A 2013 University of Missouri graduate in science and agricultural journalism, Gibbons earned some practical knowledge of his beat through college internships studying birds for the U.S. Forest Service, and as an office assistant in a plant science lab in Missouri.
He is a Texas Master Naturalist pledge, a member of the Society of Environmental Journalists, and an avid hiker, skier, and mountain biker. And he plays the tenor sax. Gibbons is married to Westyn Hinchey Gibbons, director of digital marketing and public relations for the Institute for Women’s Health and its affiliated Advanced Fertility Center in San Antonio.
Donaldson made her mark covering education for Community Impact newspapers, first in the Houston area, reporting on the Cypress-Fairbanks Independent School District, and, more recently in Austin, providing statehouse coverage of public education, local governmental control, and health care issues.
Donaldson, a Houston native, also worked with the company’s digital editors to implement a digital strategy that increased social media following and engagement in the Cy-Fair edition by 200 percent.

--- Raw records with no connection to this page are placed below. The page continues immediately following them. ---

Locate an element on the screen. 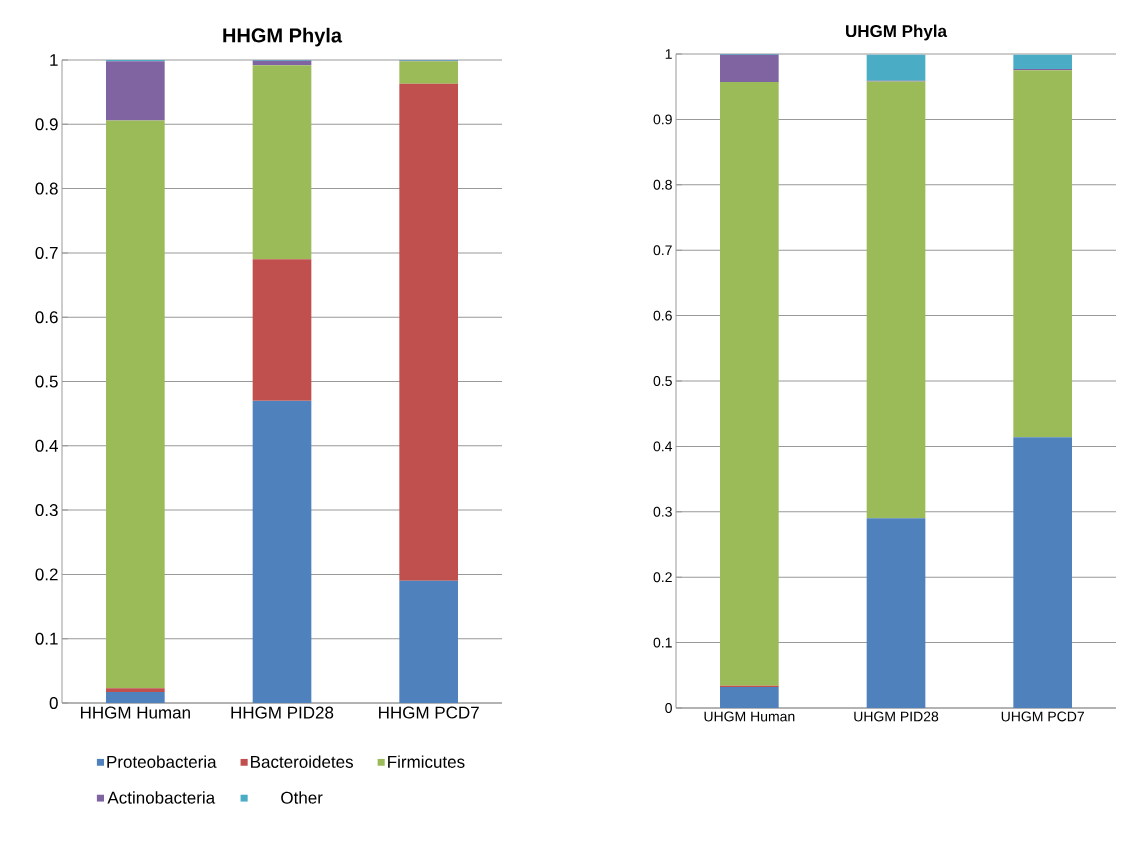 The width and height of the screenshot is (1126, 844). x-tick-label: UHGM Human is located at coordinates (750, 716).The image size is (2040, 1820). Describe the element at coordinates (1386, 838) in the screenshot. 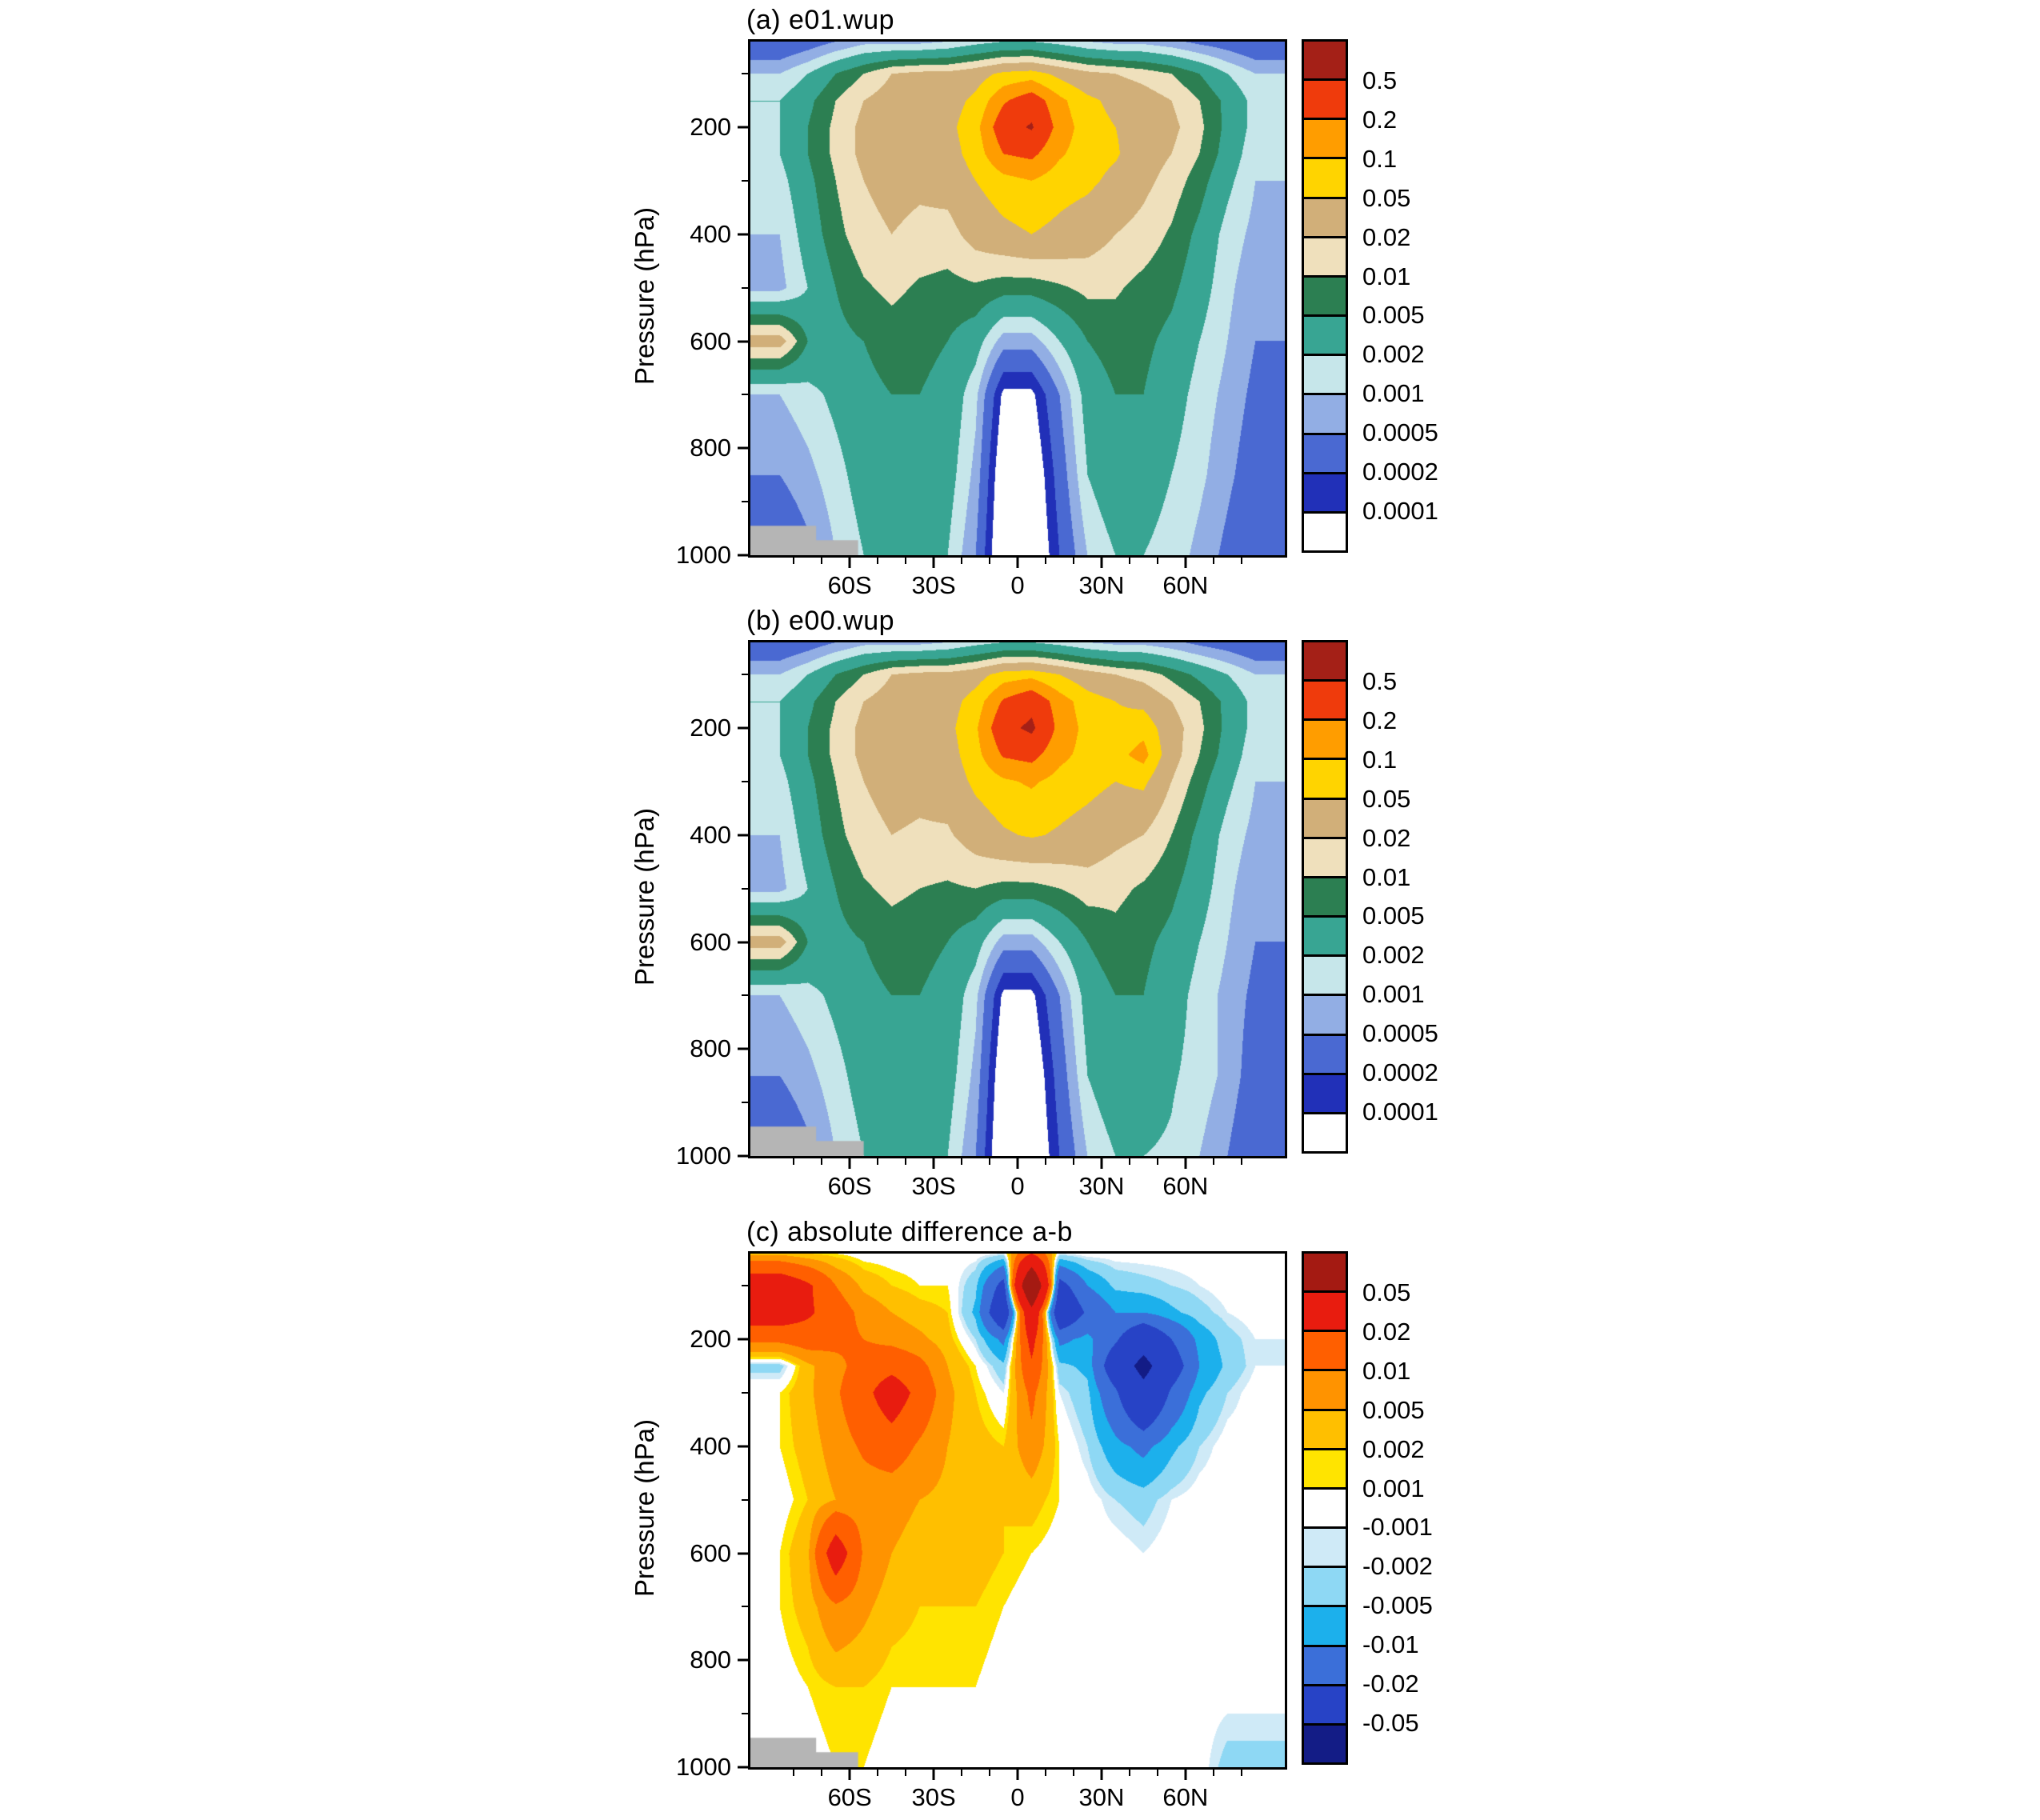

I see `colorbar-label: 0.02` at that location.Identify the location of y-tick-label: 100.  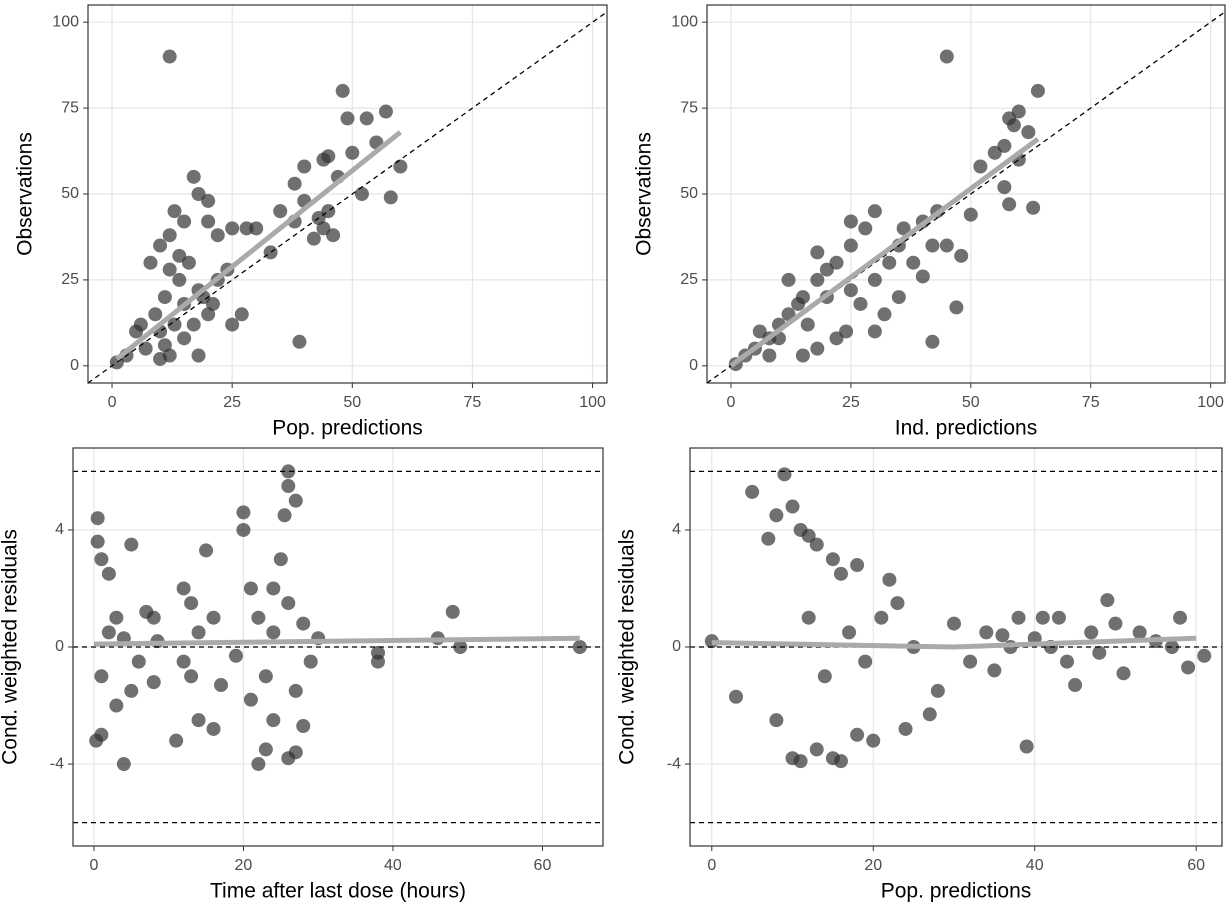
(684, 22).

“Local journalism provides the most important tool for readers who want to affect change in their communities,” Donaldson said about her move to the Rivard Report. “I’m excited to be part of a team that is equipping readers with the knowledge to engage in relevant local discussions and to better San Antonio.”
A 2015 graduate of the University of Missouri with bachelor degrees in political science and in journalism, Donaldson said she was drawn to education reporting after an internship with a news wire service in the Missouri statehouse.
“I loved seeing individuals with incredibly different backgrounds — at the time, the deputy commissioner had attended elementary school in a one-room schoolhouse while the commissioner was a product of an inner-city district — come together to improve education for the state’s children,” she wrote in an email about her experiences there.

Donaldson is a runner who completed her first half-marathon in September. She was also part of a trivia team in Austin that met weekly to compete.
Casey, Gibbons, and Donaldson join a team of three business team staffers, led by chief operating officer Jenna Mallette, and more than a dozen editors, full-time reporters, and freelance contributors at the Rivard Report. Rivard and his wife, Monika Maeckle, launched the publication as an online news and analysis blog nearly six years ago, on February 13, 2012.
Within a year, the publication boasted two other employees, reporter Iris Dimmick, now managing editor, and photographer Scott Ball, now the photo editor. The Rivard Report officially became a nonprofit news organization in August 2015.